Entries for finding words and elements

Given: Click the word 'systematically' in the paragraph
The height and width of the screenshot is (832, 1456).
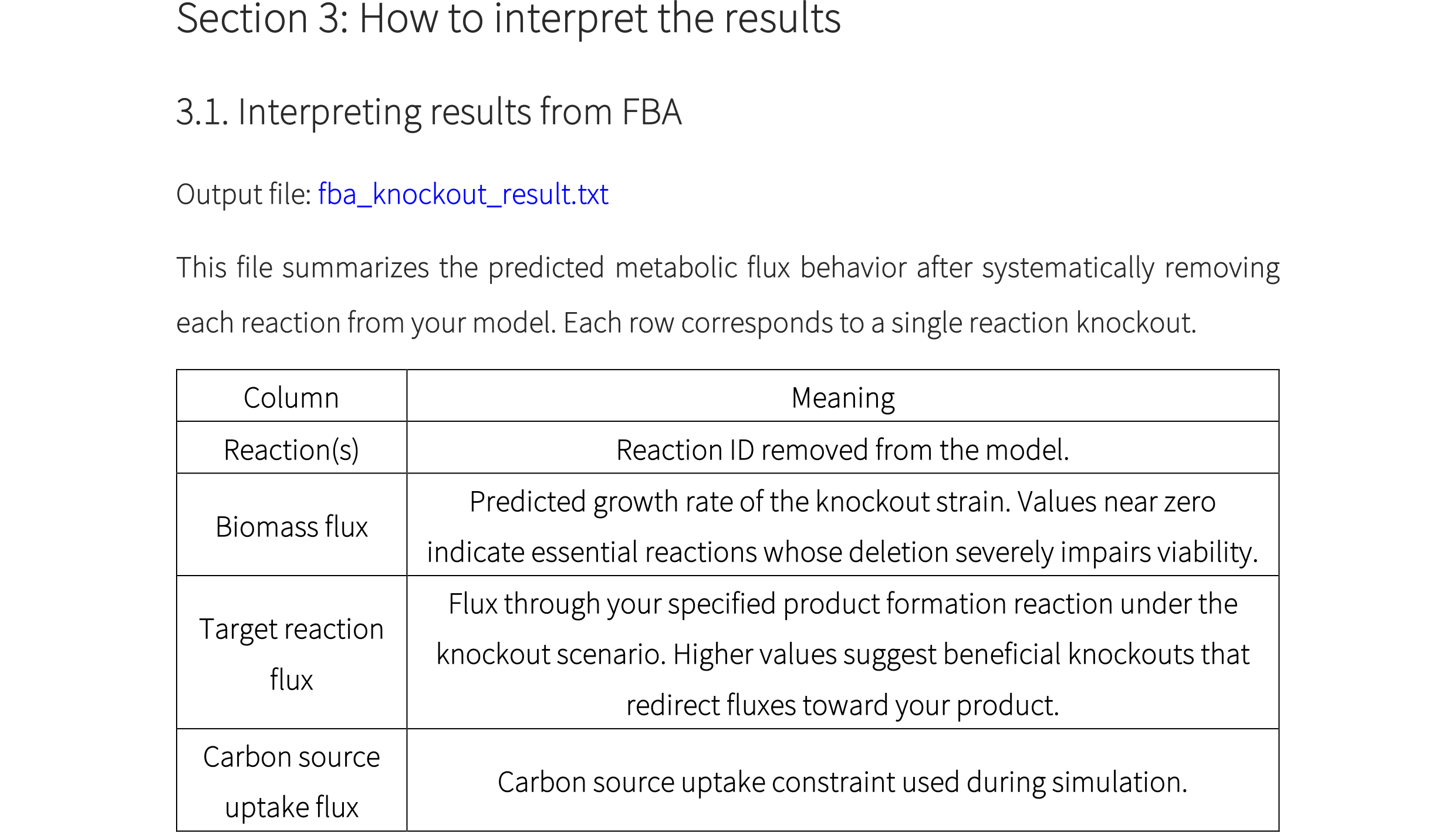Looking at the screenshot, I should 1068,268.
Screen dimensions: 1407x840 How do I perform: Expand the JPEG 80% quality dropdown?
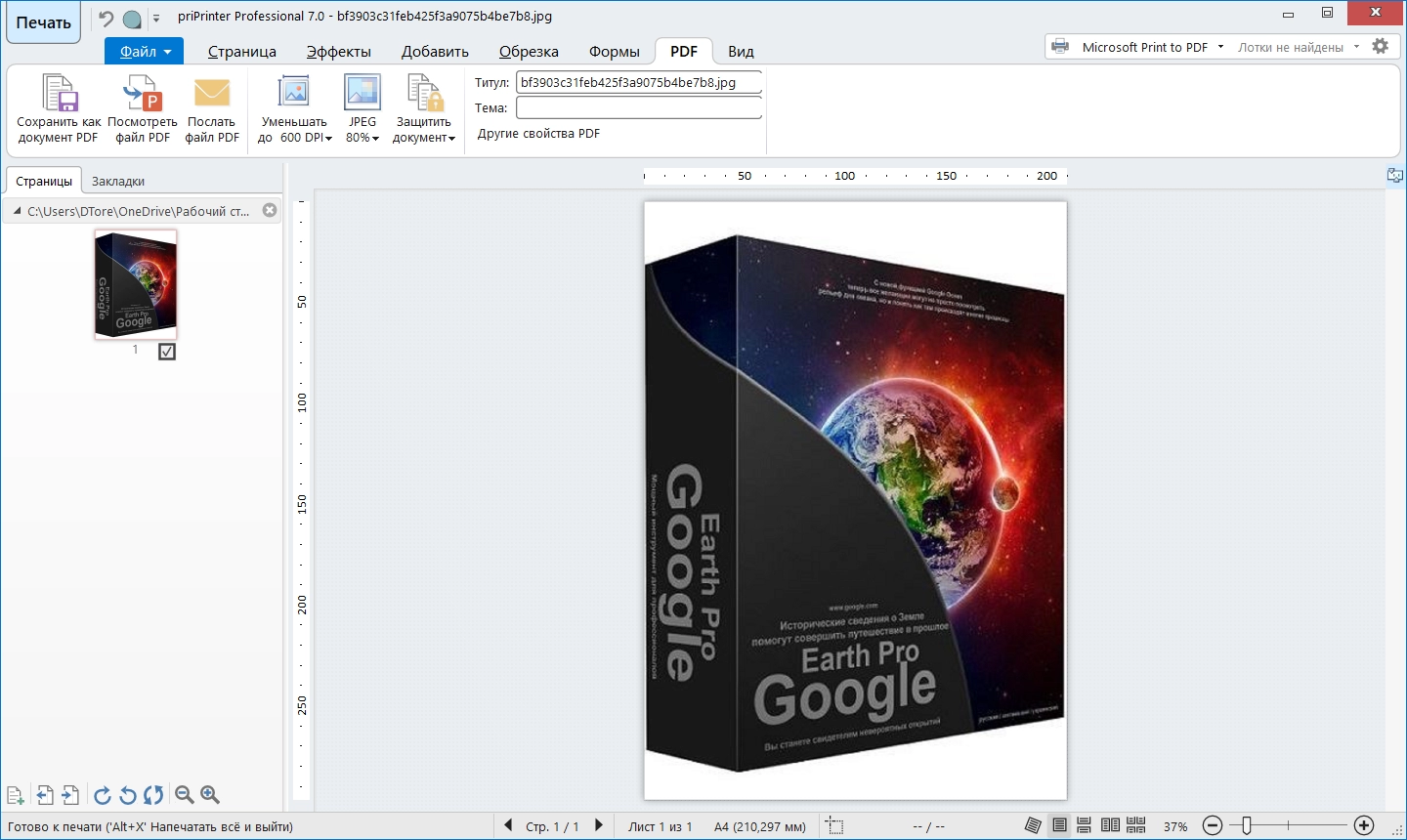pos(362,138)
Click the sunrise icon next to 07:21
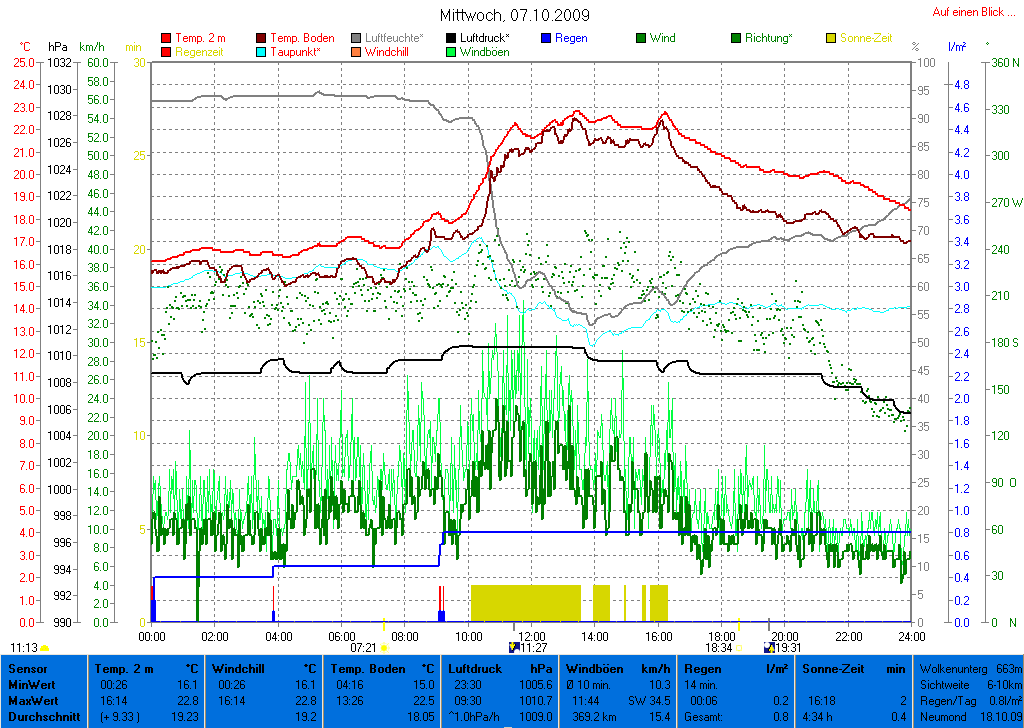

-- Exercise directions --
Please copy the data above word for word, leaving out the pictures.

-- Final result --
Given: Click the word 'systematically' in the paragraph
The height and width of the screenshot is (832, 1456).
Looking at the screenshot, I should 1068,268.
Screen dimensions: 1407x840 How do I perform: Expand the JPEG 80% quality dropdown?
pos(362,138)
Click the sunrise icon next to 07:21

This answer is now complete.